17. Il s’ensuit que ce volet du grief doit être rejeté pour non-épuisement des voies de recours internes en application de l’article 35 §§ 1 et 4 de la Convention.

18. Quant au second volet du grief, la Cour rappelle, avec le Gouvernement, que dans l’affaire Ioannis Anastasiadis c. Grèce ((déc.), no 51391/09, §§ 30-44, 17 octobre 2017) elle a conclu qu’eu égard à la marge d’appréciation dont les autorités internes jouissaient en matière de répartition des compétences entre les différents ordres de juridiction, le rejet de la demande du requérant qui visait à l’obtention d’une indemnité pour le préjudice subi à raison d’une perte d’usage de son bien n’avait pas porté atteinte au principe de la procédure unique, au sens des arrêts Azas c. Grèce (no 50824/99, 19 septembre 2002) et Bibi c. Grèce, précité, et qu’il n’avait donc pas enfreint l’équilibre entre la protection du droit des particuliers au respect de leurs biens et les exigences de l’intérêt général. La Cour ne voit aucune raison de s’écarter de cette approche en l’espèce.
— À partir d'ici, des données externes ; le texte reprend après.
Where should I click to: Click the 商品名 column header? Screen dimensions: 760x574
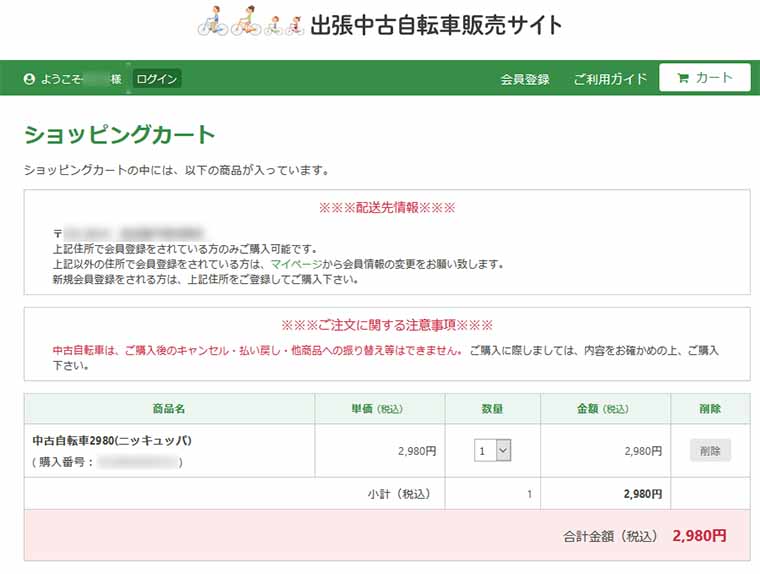tap(169, 409)

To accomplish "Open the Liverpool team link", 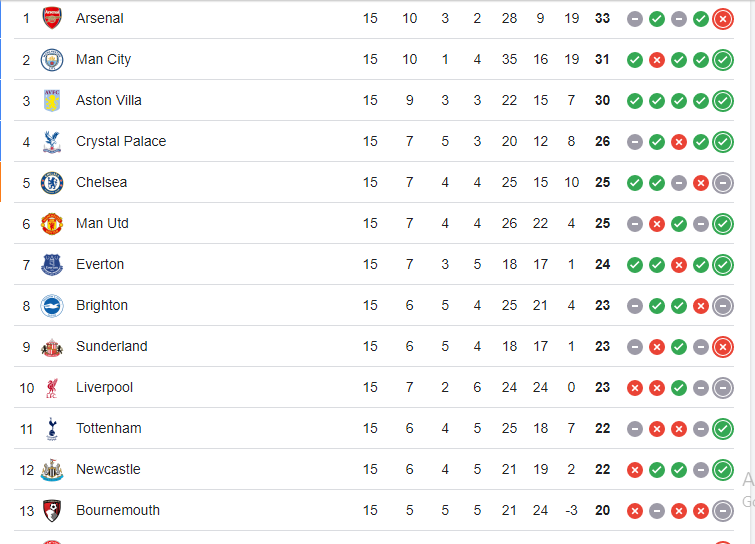I will pos(104,387).
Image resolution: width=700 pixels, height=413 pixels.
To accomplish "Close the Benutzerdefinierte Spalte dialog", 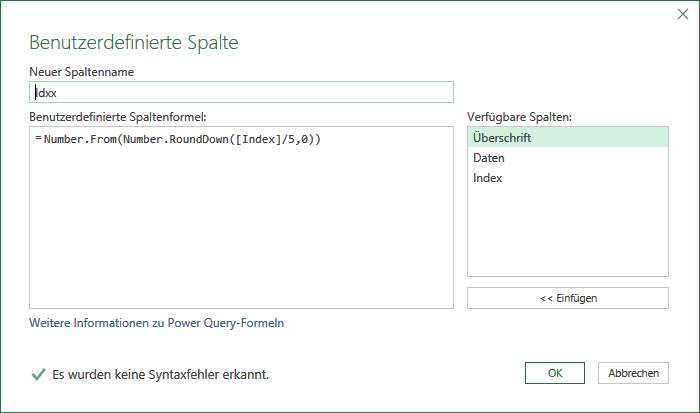I will tap(683, 14).
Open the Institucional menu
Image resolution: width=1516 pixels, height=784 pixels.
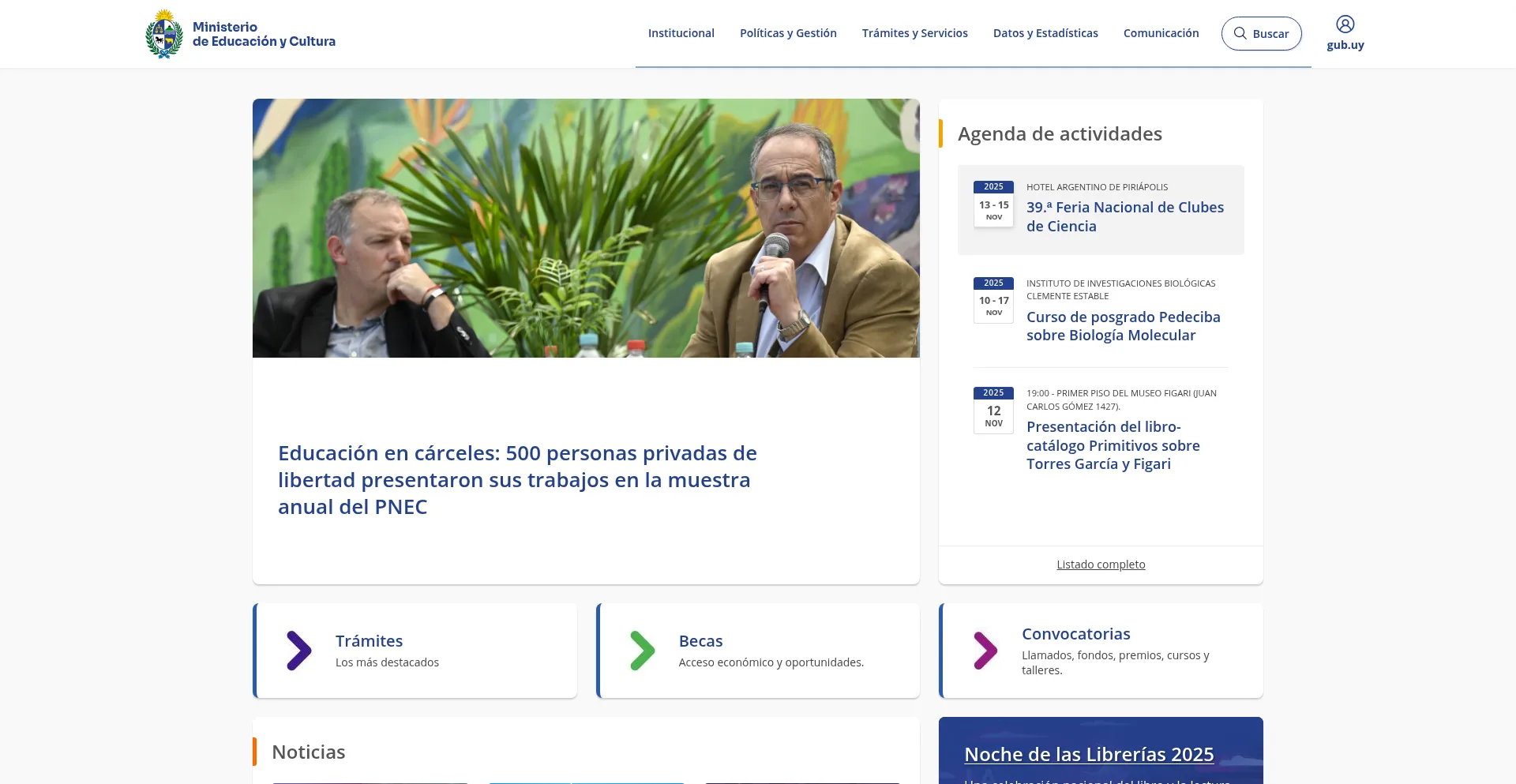point(681,33)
Quant au grief relatif à l’article 6 § 1, elle note qu’il se confond avec celui basé sur l’article 1 du Protocole no 1, et qu’il ne révèle par suite aucune apparence de violation du droit d’accès à un tribunal.

19. Compte tenu de ces considérations, la Cour conclut que ce volet du grief doit, en application de l’article 35 §§ 3 et 4 de la Convention, être rejeté comme étant manifestement mal fondé.

Par ces motifs, la Cour, à l’unanimité,

Déclare la requête irrecevable.

Fait en français puis communiqué par écrit le 2 mars 2023.